== What to do ==
Can you reproduce every one of the records below word for word, leaving nothing out or changed?

== Provided entries ==
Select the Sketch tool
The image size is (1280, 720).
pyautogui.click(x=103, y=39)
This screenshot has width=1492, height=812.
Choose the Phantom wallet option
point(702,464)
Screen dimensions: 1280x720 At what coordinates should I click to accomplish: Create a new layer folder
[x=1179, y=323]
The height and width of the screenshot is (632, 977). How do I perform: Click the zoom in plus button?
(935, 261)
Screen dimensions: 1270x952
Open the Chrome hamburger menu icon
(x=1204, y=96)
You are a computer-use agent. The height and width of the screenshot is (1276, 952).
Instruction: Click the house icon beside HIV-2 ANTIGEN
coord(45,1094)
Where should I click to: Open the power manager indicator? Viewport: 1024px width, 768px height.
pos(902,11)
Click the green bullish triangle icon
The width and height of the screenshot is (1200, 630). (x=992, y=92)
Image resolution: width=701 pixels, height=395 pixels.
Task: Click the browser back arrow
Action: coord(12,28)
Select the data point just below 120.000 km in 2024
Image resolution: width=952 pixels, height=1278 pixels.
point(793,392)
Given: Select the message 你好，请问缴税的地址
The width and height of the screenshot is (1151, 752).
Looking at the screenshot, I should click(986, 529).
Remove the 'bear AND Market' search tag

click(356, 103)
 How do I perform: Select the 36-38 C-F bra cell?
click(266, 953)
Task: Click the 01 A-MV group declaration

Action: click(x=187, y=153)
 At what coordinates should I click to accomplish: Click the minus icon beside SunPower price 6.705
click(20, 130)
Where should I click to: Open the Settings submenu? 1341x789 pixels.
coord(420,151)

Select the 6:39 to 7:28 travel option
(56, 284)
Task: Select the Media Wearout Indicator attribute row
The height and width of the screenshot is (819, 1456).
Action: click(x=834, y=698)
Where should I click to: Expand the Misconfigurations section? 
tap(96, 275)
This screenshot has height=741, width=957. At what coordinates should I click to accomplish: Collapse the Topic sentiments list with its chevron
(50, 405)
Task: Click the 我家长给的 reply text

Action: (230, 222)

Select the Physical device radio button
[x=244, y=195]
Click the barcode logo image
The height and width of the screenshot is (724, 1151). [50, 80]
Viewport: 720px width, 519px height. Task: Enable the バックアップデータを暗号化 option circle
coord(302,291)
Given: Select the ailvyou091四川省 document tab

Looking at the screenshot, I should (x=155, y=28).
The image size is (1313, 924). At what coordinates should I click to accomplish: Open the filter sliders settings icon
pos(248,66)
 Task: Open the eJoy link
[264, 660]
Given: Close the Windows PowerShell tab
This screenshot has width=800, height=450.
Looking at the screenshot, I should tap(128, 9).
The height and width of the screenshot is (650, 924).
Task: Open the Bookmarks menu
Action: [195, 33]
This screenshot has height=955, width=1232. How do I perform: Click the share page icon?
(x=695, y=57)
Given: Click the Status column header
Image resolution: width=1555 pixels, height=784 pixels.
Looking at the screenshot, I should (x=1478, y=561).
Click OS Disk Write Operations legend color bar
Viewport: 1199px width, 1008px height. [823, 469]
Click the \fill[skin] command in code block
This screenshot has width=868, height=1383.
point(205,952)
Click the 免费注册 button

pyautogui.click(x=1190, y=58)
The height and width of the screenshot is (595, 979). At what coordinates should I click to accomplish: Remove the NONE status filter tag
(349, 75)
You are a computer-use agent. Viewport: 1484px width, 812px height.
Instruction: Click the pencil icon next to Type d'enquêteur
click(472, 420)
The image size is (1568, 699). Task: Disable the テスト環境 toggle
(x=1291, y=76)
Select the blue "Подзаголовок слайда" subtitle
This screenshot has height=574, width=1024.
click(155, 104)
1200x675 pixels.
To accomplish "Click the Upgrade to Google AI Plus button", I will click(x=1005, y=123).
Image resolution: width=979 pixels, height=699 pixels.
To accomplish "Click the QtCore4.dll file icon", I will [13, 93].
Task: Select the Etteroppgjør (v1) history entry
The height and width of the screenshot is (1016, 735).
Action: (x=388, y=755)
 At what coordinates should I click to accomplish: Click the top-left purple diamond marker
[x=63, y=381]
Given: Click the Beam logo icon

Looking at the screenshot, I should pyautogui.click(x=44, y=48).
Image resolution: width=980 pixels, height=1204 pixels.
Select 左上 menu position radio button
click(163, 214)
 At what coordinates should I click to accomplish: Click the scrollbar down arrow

== Written reply ==
Select the Sketch tool
The image size is (1280, 720).
pyautogui.click(x=103, y=39)
This screenshot has width=1492, height=812.
Choose the Phantom wallet option
point(702,464)
Screen dimensions: 1280x720 At what coordinates should I click to accomplish: Create a new layer folder
[x=1179, y=323]
The height and width of the screenshot is (632, 977). How do I perform: Click the zoom in plus button?
(935, 261)
Screen dimensions: 1270x952
Open the Chrome hamburger menu icon
(x=1204, y=96)
You are a computer-use agent. The height and width of the screenshot is (1276, 952).
Instruction: Click the house icon beside HIV-2 ANTIGEN
coord(45,1094)
Where should I click to: Open the power manager indicator? Viewport: 1024px width, 768px height.
pos(902,11)
Click the green bullish triangle icon
The width and height of the screenshot is (1200, 630). (x=992, y=92)
Image resolution: width=701 pixels, height=395 pixels.
Task: Click the browser back arrow
Action: coord(12,28)
Select the data point just below 120.000 km in 2024
Image resolution: width=952 pixels, height=1278 pixels.
point(793,392)
Given: Select the message 你好，请问缴税的地址
The width and height of the screenshot is (1151, 752).
Looking at the screenshot, I should click(986, 529).
Remove the 'bear AND Market' search tag

click(356, 103)
 How do I perform: Select the 36-38 C-F bra cell?
click(266, 953)
Task: Click the 01 A-MV group declaration

Action: click(x=187, y=153)
 At what coordinates should I click to accomplish: Click the minus icon beside SunPower price 6.705
click(20, 130)
Where should I click to: Open the Settings submenu? 1341x789 pixels.
coord(420,151)

Select the 6:39 to 7:28 travel option
(56, 284)
Task: Select the Media Wearout Indicator attribute row
The height and width of the screenshot is (819, 1456).
Action: click(x=834, y=698)
Where should I click to: Expand the Misconfigurations section? 
tap(96, 275)
This screenshot has height=741, width=957. At what coordinates should I click to accomplish: Collapse the Topic sentiments list with its chevron
(50, 405)
Task: Click the 我家长给的 reply text

Action: (230, 222)

Select the Physical device radio button
[x=244, y=195]
Click the barcode logo image
The height and width of the screenshot is (724, 1151). [50, 80]
Viewport: 720px width, 519px height. Task: Enable the バックアップデータを暗号化 option circle
coord(302,291)
Given: Select the ailvyou091四川省 document tab

Looking at the screenshot, I should (x=155, y=28).
The image size is (1313, 924). At what coordinates should I click to accomplish: Open the filter sliders settings icon
pos(248,66)
 Task: Open the eJoy link
[264, 660]
Given: Close the Windows PowerShell tab
This screenshot has width=800, height=450.
Looking at the screenshot, I should tap(128, 9).
The height and width of the screenshot is (650, 924).
Task: Open the Bookmarks menu
Action: [195, 33]
This screenshot has height=955, width=1232. How do I perform: Click the share page icon?
(x=695, y=57)
Given: Click the Status column header
Image resolution: width=1555 pixels, height=784 pixels.
Looking at the screenshot, I should (x=1478, y=561).
Click OS Disk Write Operations legend color bar
Viewport: 1199px width, 1008px height. [823, 469]
Click the \fill[skin] command in code block
This screenshot has width=868, height=1383.
point(205,952)
Click the 免费注册 button

pyautogui.click(x=1190, y=58)
The height and width of the screenshot is (595, 979). At what coordinates should I click to accomplish: Remove the NONE status filter tag
(349, 75)
You are a computer-use agent. Viewport: 1484px width, 812px height.
Instruction: Click the pencil icon next to Type d'enquêteur
click(472, 420)
The image size is (1568, 699). Task: Disable the テスト環境 toggle
(x=1291, y=76)
Select the blue "Подзаголовок слайда" subtitle
This screenshot has height=574, width=1024.
click(155, 104)
1200x675 pixels.
To accomplish "Click the Upgrade to Google AI Plus button", I will click(x=1005, y=123).
Image resolution: width=979 pixels, height=699 pixels.
To accomplish "Click the QtCore4.dll file icon", I will [13, 93].
Task: Select the Etteroppgjør (v1) history entry
The height and width of the screenshot is (1016, 735).
Action: (x=388, y=755)
 At what coordinates should I click to accomplish: Click the top-left purple diamond marker
[x=63, y=381]
Given: Click the Beam logo icon

Looking at the screenshot, I should pyautogui.click(x=44, y=48).
Image resolution: width=980 pixels, height=1204 pixels.
Select 左上 menu position radio button
click(163, 214)
 At what coordinates should I click to accomplish: Click the scrollbar down arrow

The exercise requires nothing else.